May 23, 2007 at 2:32 pm
Nice method by Ben-Gan! He "wins", 'cause I just bought his book.
You could do this as a recursive CTE; that would be cool.
http://msdn2.microsoft.com/en-us/library/ms186243.aspx
Signature is NULL
May 23, 2007 at 6:47 pm
Than is impressive. Thanks, Paul.
--Jeff Moden
Change is inevitable... Change for the better is not.
November 17, 2007 at 6:33 pm
Not sure why I came back to this article, but I have to take back some of what I said about the code that Kathi found in Itzik Ben-Gan's book...
WITH
L0 AS (SELECT 1 AS C UNION ALL SELECT 1), --2 rows
L1 AS (SELECT 1 AS C FROM L0 AS A, L0 AS B),--4 rows
L2 AS (SELECT 1 AS C FROM L1 AS A, L1 AS B),--16 rows
L3 AS (SELECT 1 AS C FROM L2 AS A, L2 AS B),--256 rows
L4 AS (SELECT 1 AS C FROM L3 AS A, L3 AS B),--65536 rows
L5 AS (SELECT 1 AS C FROM L4 AS A, L4 AS B),--4294967296 rows
num AS (SELECT ROW_NUMBER() OVER(ORDER BY C) AS N FROM L5)

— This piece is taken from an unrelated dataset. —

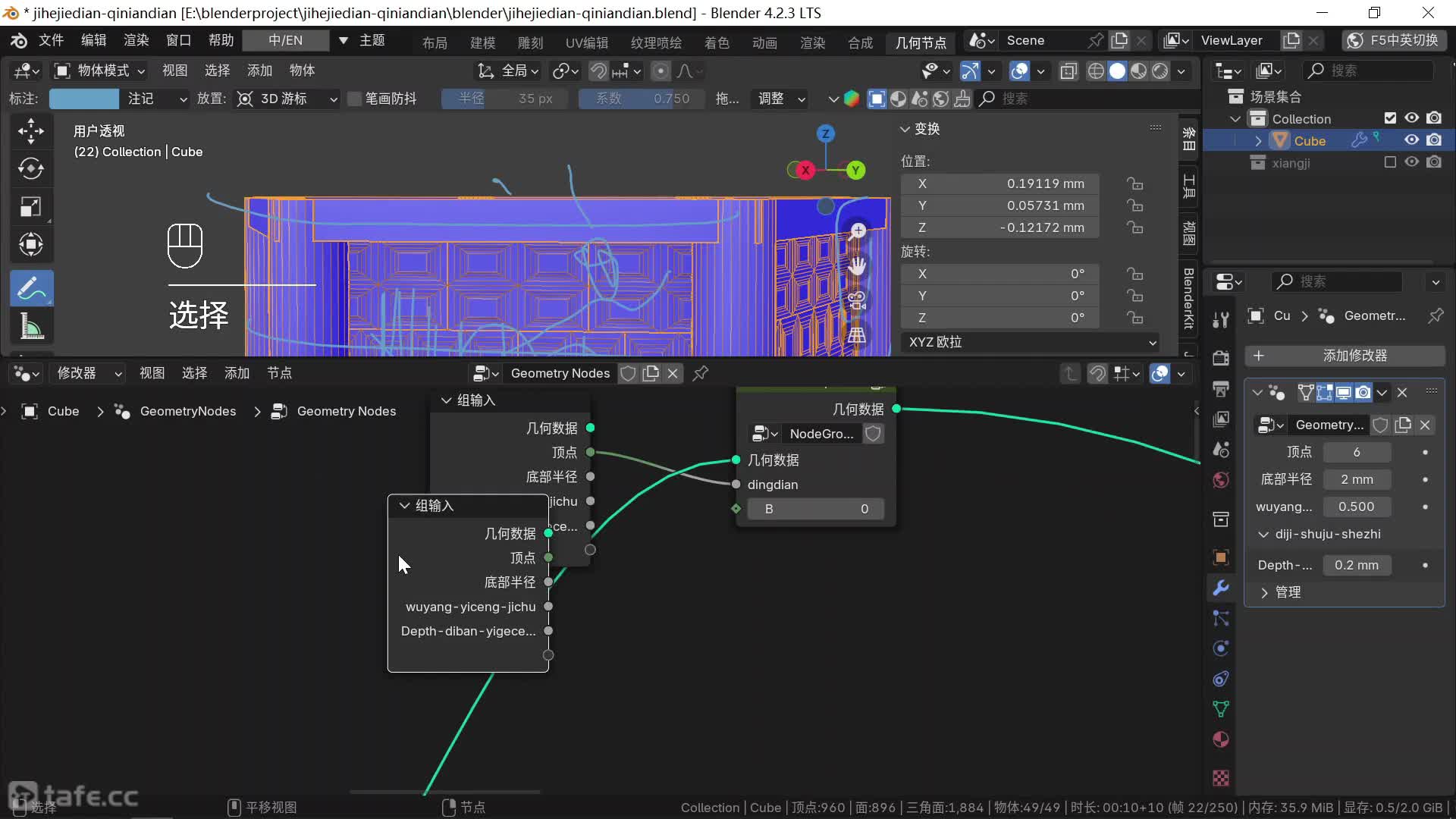Click the annotation color swatch
Viewport: 1456px width, 819px height.
[83, 99]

SELECT N FROM NUM WHERE N <= 1000000;
From what I can see, the general concensus is that the code above takes about 7-9 seconds to run on most machines... it's also a compartively lot of code to "remember"...

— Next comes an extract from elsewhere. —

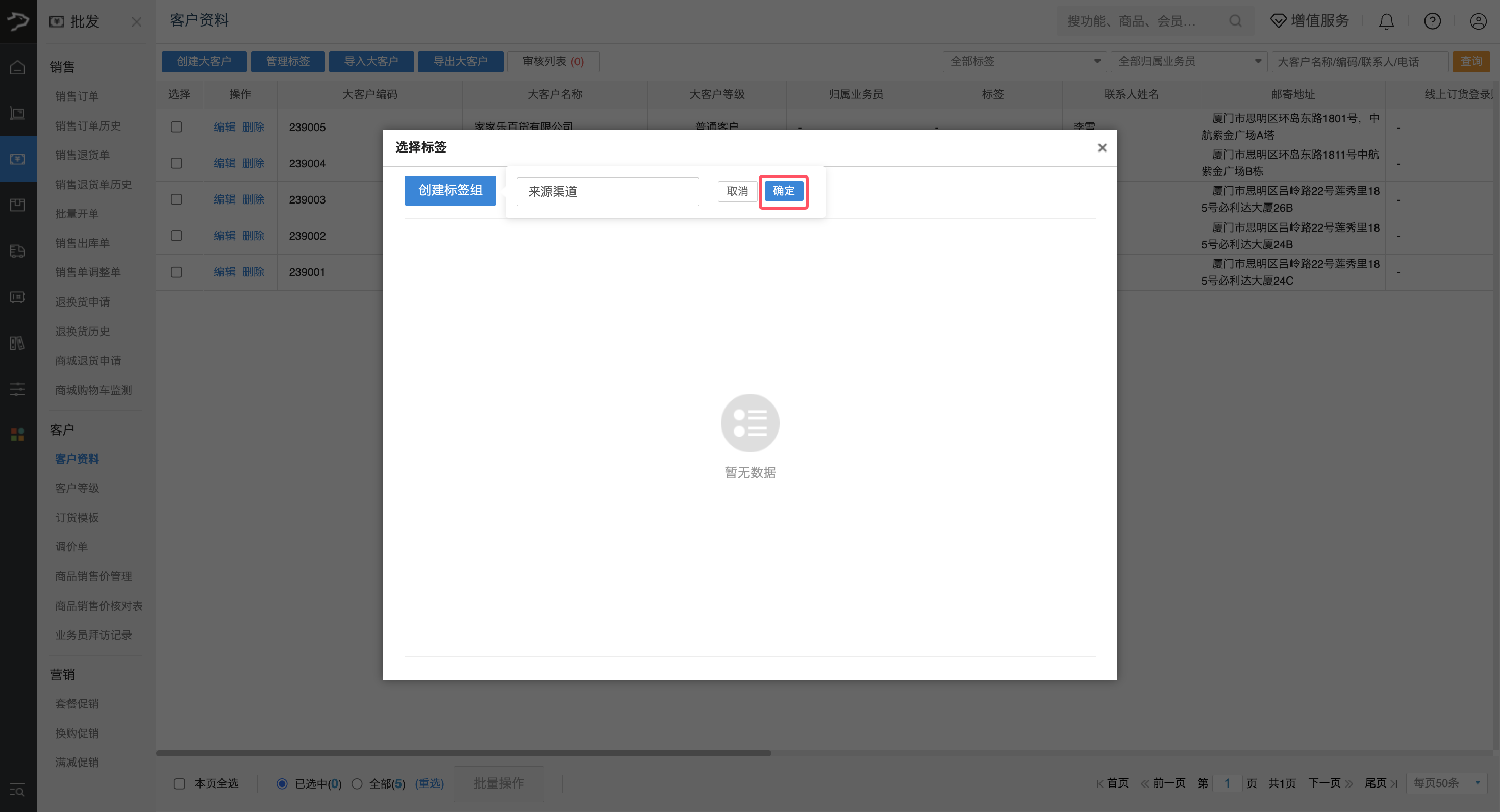Open the user account profile icon

(1478, 21)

The basis of the code I use to generate Tally tables and large volumes of test data is much shorter and only takes a little over 2 seconds to do the same thing that Ben-Gan's code does (1,000,000 rows of sequential numbers)... I suppose something similar could be done in a CTE with Row_Number over without all the individual CTE's in the above code, but the Tally table method is almost 4 times faster...
--===== Create and populate the test table on the fly
-- (Takes just over 2 seconds to populate on my slow 6 year old computer)
SELECT TOP 1000000
IDENTITY(INT,1,1) AS Number
INTO dbo.TestTable
FROM Master.dbo.SysColumns sc1,
Master.dbo.SysColumns sc2
Matt Miller and I have been doing some extreme testing of some of the new functionality available in 2k5 and above... although it's highly convenient, it's not always better or faster (in fact, it's usually neither). Choose your "weapons" wisely 😉
--Jeff Moden
Change is inevitable... Change for the better is not.
March 31, 2008 at 7:22 am
Daniel Wilson (5/22/2007)
thanks for the intro to CTE's! I know I've written the same SELECT statement into 2 parts of a query before. No more ... ah ... once we get all our customers to switch to 2005!
Temp tables make for an effective 2000 workaround. I don't yet have 2005 (looking forward to October), so I haven't gotten to use CTEs yet.
Advantages of temp tables (relative to CTE):
Persists until the end of the calling context, useful if you need to use the same information for more than one query
Can be indexed separately from the source table
Disadvantages of temp tables:
Does not inherit indices from source table(s)
Persists until the end of the calling context, so you may need to remember to drop it when you're done with it. Memory resident longer than strictly necessary in some circumstances.
Edited for clarity
March 31, 2008 at 7:39 pm
srienstr (3/31/2008)
Daniel Wilson (5/22/2007)
thanks for the intro to CTE's! I know I've written the same SELECT statement into 2 parts of a query before. No more ... ah ... once we get all our customers to switch to 2005!Temp tables make for an effective 2000 workaround. I don't yet have 2005 (looking forward to October), so I haven't gotten to use CTEs yet.
Advantages:
Persists, useful if you need to use the same information for more than one query
Can be indexed separately from the source table
Disadvantages:
Does not inherit indices from source table(s)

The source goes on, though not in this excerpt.